MaskFormer¶
warpconvnet.models.MaskFormer is a 3D adaptation of the
MaskFormer / Mask2Former family for
point-cloud instance / mask prediction. A backbone produces dense
per-point features, a transformer decoder cross-attends learnable queries
against those features, and the final masks are computed by inner-product
between queries and per-point feature embeddings.
Components¶
- Backbone — any
BaseSpatialModelthat returns a per-pointGeometry(e.g.MinkUNet18,PointTransformerV3, wrapped inPointToVoxelif voxelization is desired). MaskTransformer—num_decoderslayers of self-attention over queries followed by cross-attention against scene features.MaskFormer— couples the backbone, mask transformer, a class head, and an inner-product mask head.
Signature¶
class MaskFormer(BaseSpatialModel):
def __init__(
self,
backbone: BaseSpatialModel,
hidden_dim: int,
num_queries: int,
num_heads: int,
num_decoders: int,
dim_feedforward: int,
dropout: float,
num_classes: int,
): ...
def forward(self, x: Points) -> Tuple[
Float[Tensor, "B Q num_classes+1"],
List[Float[Tensor, "Q N_b"]],
]: ...
logits.shape == (B, num_queries, num_classes + 1) (the extra slot is the
"no object" / background class). masks is a list of length B; each
entry is (num_queries, N_b) raw logits over the points of scene b.
Usage¶
import torch
from warpconvnet.dataset.scannet import ScanNetInstanceDataset
from warpconvnet.geometry.types.points import Points
from warpconvnet.models import MaskFormer, MinkUNet18
from warpconvnet.nn.modules.sparse_pool import PointToVoxel
device = "cuda"
ds = ScanNetInstanceDataset(
root="/path/to/scannet_preprocessed",
split="val",
label_set="scannet20", # or "scannet200" for 198 fine-grained classes
voxel_size=0.04,
)
samples = [ds[i] for i in range(2)]
pc = Points.from_list_of_coordinates(
[torch.from_numpy(s["coords"]).float() for s in samples],
features=[torch.from_numpy(s["colors"]).float() / 255.0 for s in samples],
).to(device)
backbone = PointToVoxel(
inner_module=MinkUNet18(in_channels=3, out_channels=96),
voxel_size=0.04,
concat_unpooled_pc=False,
)
model = MaskFormer(
backbone=backbone,
hidden_dim=96,
num_queries=100,
num_heads=8,
num_decoders=6,
dim_feedforward=256,
dropout=0.1,
num_classes=20, # set to 200 for the ScanNet200 label set
).to(device)
logits, masks = model(pc)
# logits: (2, 100, 21) # (B, num_queries, num_classes + 1)

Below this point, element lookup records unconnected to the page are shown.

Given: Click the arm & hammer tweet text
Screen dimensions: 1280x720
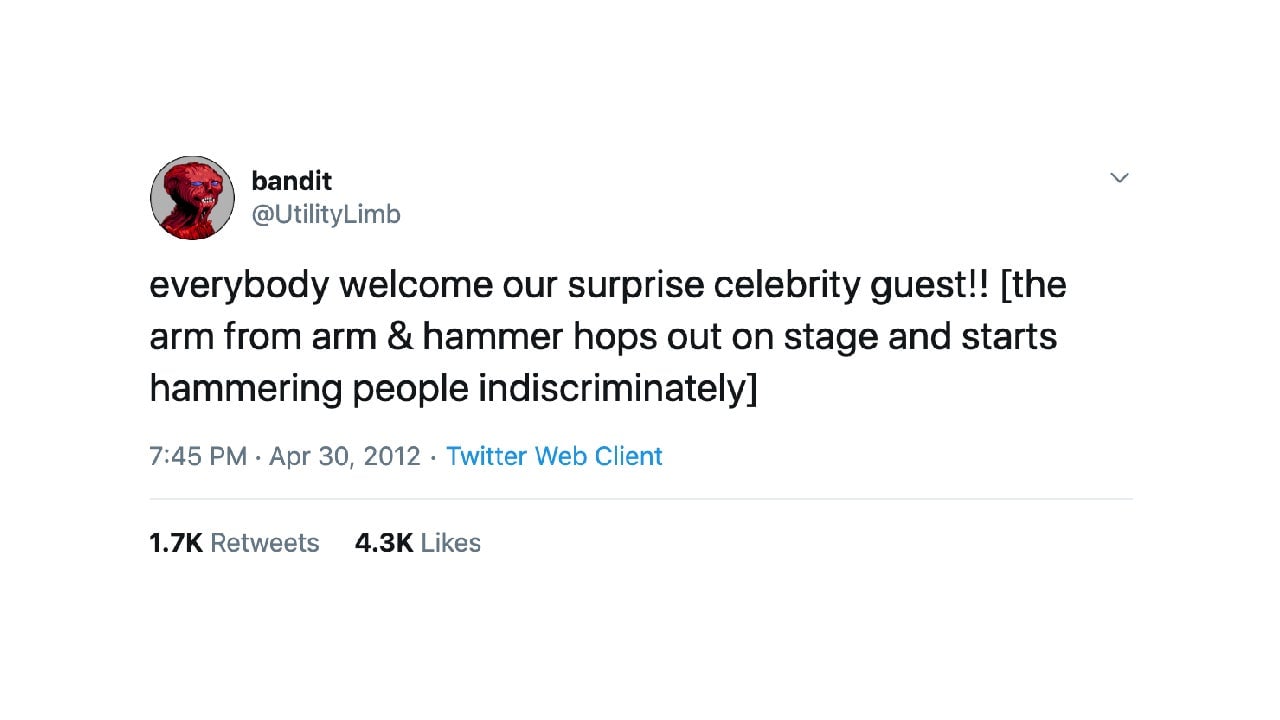Looking at the screenshot, I should pos(607,337).
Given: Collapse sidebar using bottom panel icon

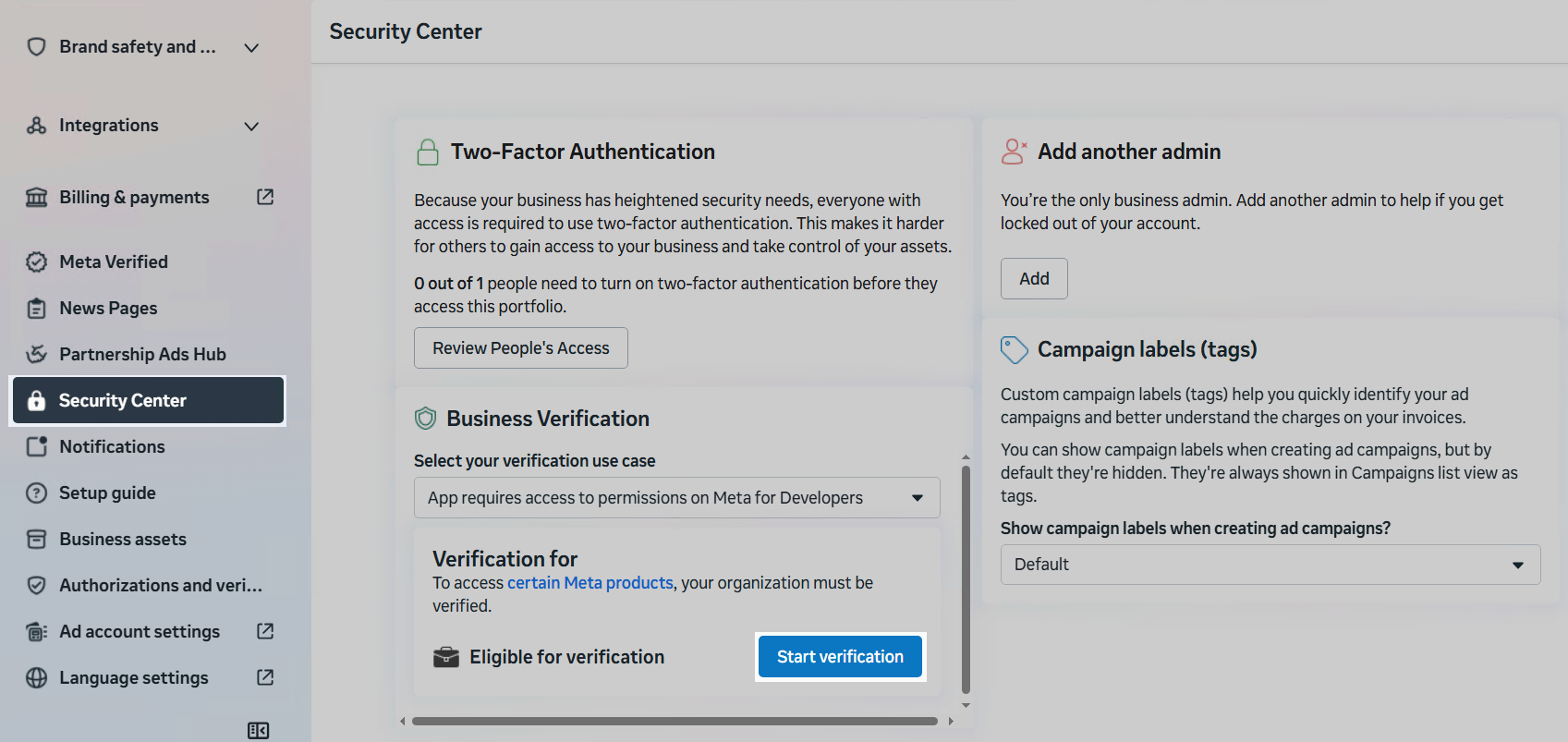Looking at the screenshot, I should (258, 731).
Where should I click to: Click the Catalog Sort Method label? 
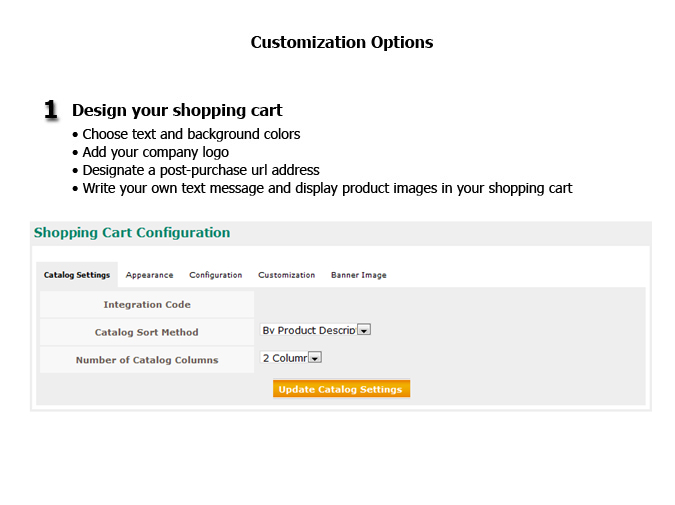[x=147, y=332]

# masks: [tensor(100, N0), tensor(100, N1)]
Training¶
A reference Hydra-driven training loop with Hungarian matching and the
standard MaskFormer loss (CE + BCE + Dice) is at
examples/train/maskformer.py.
python examples/train/maskformer.py \
paths.data_dir=/path/to/scannet_preprocessed \
train.batch_size=2 \
train.lr=1e-4
The script defaults to data.label_set=scannet20; pass
data.label_set=scannet200 to switch to the 198-class label set.
Dataset¶
Use ScanNetInstanceDataset for ScanNet/ScanNet200 with
the Mask3D-preprocessed layout. Raw ScanNet meshes are
ToS-gated; see the
dataset docstring for preprocessing pointers.
Reference¶
- Cheng, Schwing, Kirillov. Per-Pixel Classification is Not All You Need for Semantic Segmentation. NeurIPS 2021.
- Cheng, Misra, Schwing, Kirillov, Girdhar. Masked-attention Mask Transformer for Universal Image Segmentation. CVPR 2022.
- Schult et al. Mask3D: Mask Transformer for 3D Instance Segmentation. ICRA 2023 (3D adaptation reference).